Roam candidate selection criteria
This information can help you design a wireless network that supports real-time services, like voice and video.
iOS 8 and later select target BSSIDs based on:
- Whether the client transmits or receives a series of 802.11 data packets
- The difference in signal strength against the current BSSID’s RSSI
When the client sends or receives data, it picks target BSSIDs whose RSSI is eight dB or greater than the current BSSID’s RSSI. When the client doesn't send or receive data, use a 12 dB differential.
For example, the RSSI of the current connection might drop to -75 dBm during a Voice over WLAN (VoWLAN) call. When this happens, iOS 8 and later search for BSSIDs that have an RSSI of at least -67 dBm.
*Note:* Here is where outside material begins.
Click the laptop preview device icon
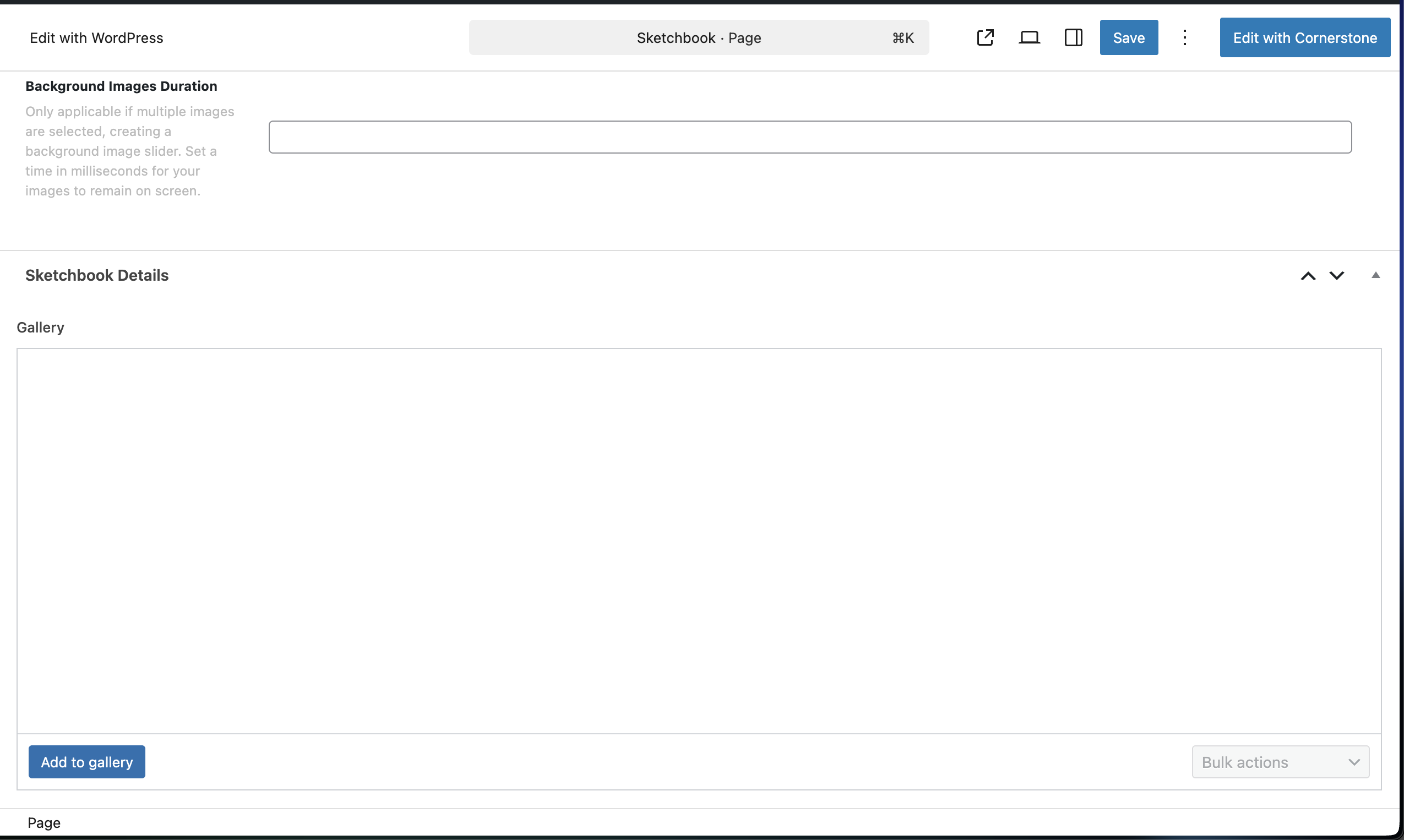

If the call ends and the client stops sending or receiving data, iOS 8 and later search for BSSIDs that have an RSSI of at least -63 dBm. Note that 802.11 Management Frames and Control Frames don't count as data.
This is the amount of time that a client needs to authenticate to a new BSSID. To authenticate, the client has to find a valid roam candidate, then complete the roam process quickly. Otherwise, the user experiences an interruption in service.
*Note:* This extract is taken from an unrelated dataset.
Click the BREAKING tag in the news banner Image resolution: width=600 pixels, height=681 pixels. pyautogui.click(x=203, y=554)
Roaming is where the client authenticates against the new BSSID and deauthenticates from the current BSSID. The amount of time that this takes depends on the security and authentication method that you use.
If you use 802.1X-based authentication, the client must complete the EAP key exchange before it deauthenticates from the BSSID. This can take several seconds, depending on the environment’s authentication infrastructure. When this happens, the user experiences an interruption of service.
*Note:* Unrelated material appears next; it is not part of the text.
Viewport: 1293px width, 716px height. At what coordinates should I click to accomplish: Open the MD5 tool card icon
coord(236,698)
If you use 802.11r-based authentication, the client can preauthenticate against potential access points. This reduces the authentication time to milliseconds, and the user is unlikely to experience an interruption of service.
The Wi-Fi scanner in AirPort Utility
Apple’s AirPort Utility for iOS 1.3.4 includes a Wi-Fi scanner that logs the client’s view of the network. Administrators can use it to validate the client’s view of the network at a specific location.
For accurate results, use the Wi-Fi scanner on a dedicated device that’s the same model as the iOS client.
On your iOS device, go to Settings > AirPort Utility to turn on the Wi-Fi scanner.
Next, open Airport Utility and tap Wi-Fi Scan.
By default, Wi-Fi Scanner runs continuously. Use the slider to set a scan duration of up to 60 seconds.
To start the scan, tap Scan. AirPort Utility lists all the SSIDs that it finds. This includes hidden networks, which appear as "Network name unavailable."
The AirPort Utility scans all available bands at four-second intervals. Enterprise networks that have multiple access points are grouped by BSSID. The scanner shows information about:
- Last RSSI
- Last Time Found
To view a trace log of the scan results for an SSID and BSSID, tap the SSID:
The trace log shows the date and time of the scan, along with the channel and RSSI.
After the scan completes, you can share the results. Just tap the share icon (), then choose one of these options:
AirPort Utility sends the results as a comma-separated list:
SSID, BSS, RSSI, Channel, time
"ACES", "18:64:72:D3:E9:40", "-57", "11", "12:02:03 PM"
"Cuba", "F8:1E:DF:F9:56:BC", "-53", "149", "12:02:03 PM"
"ACES", "18:64:72:D3:E9:50", "-63", "149", "12:02:03 PM"
"Cuba", "F8:1E:DF:F9:56:BB", "-69", "11", "12:02:03 PM"
"ACES", "18:64:72:D3:E9:40", "-67", "11", "12:02:07 PM"
The first line is a column header that shows the SSID, BSS, RSSI, Channel, and date fields. To analyze or chart the results, import the list into a spreadsheet or other tool.